Both, she says, are good at their jobs because they know how everything works. For Gloria, it’s having the job, staying in the town for so long, that she’s familiar with every single resident. “It’s not just detective work that helps her figure things out. It’s that she knows these people.” For Kay, her skill involved simply having earned more clearance than her male counterparts. “I think maybe that’s because she came at it with a woman’s mind. Maybe.”

This isn’t Leo’s first time working with “Burn Country”’s writer and director, Ian Olds. She’s known him since he was a film student at Columbia, and she’s starred in his 2005 short film “Bomb.” She’s wanted to work with him ever since, waiting around as he made two documentaries — including 2009’s “The Fixer: The Taking of Ajmal Naqshbandi,” which loosely inspired “Burn Country” — before he returned to narrative films (and thus working with actors).

“I have watched his work with great impatience at times,” she says, laughing. “I’ve waited for him to bring his extraordinary talents to today’s great dearth of great directors in independent film. I’ve waited 10 years or more to have this experience with him.”

Leo says that Olds possesses what she loves most about filmmakers, which is an ability to not only communicate with actors but entire crews, vastly different kinds of people. Not that there’s one single trait that defines a great director for her.

“Tommy Lee Jones — oh my god, what a great director to work for! Was he kind? Not particularly. He’s a beautiful, kind man, but not when he’s directing,” Leo recalls, laughing, about her "Three Burials of Melquiades Estrada" director. “He’s a gruff kind of guy. He’s a cowboy. He can smell fear, just like a good hunter.”

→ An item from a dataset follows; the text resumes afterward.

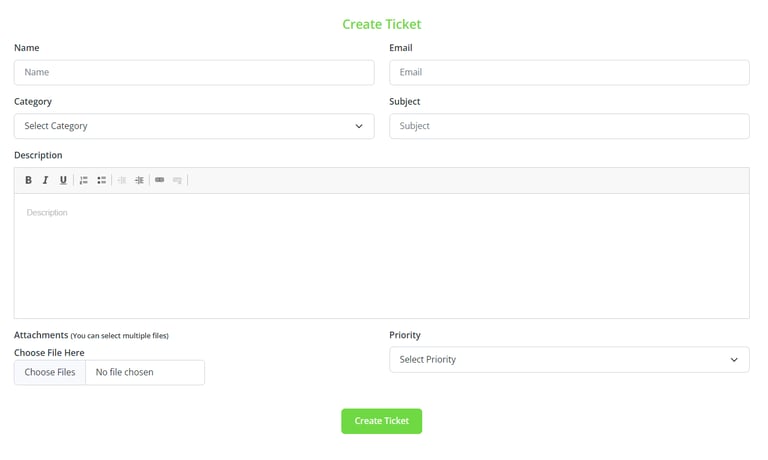Click the No file chosen area

coord(145,372)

But she’s particularly effusive about Olds. “He’s an artist, a true film artist. And this is not the way I talk about every director I’ve ever worked with — fewer and fewer of them, in fact,” she says. She doesn’t hold back when talking about “Burn Country,” a film that’s impossible to categorize as a genre, that starts off looking like one kind of film and keeps twisting and turning, shocking and surprising.

“It engages you, and you can’t even say why it engages you. It will be copied. Someone will make millions, billions off of this new genre of Ian Olds films,” she gushes.

What’s their next team-up, then?

“I don’t know,” she replies. “But the next time he calls, I’m going.”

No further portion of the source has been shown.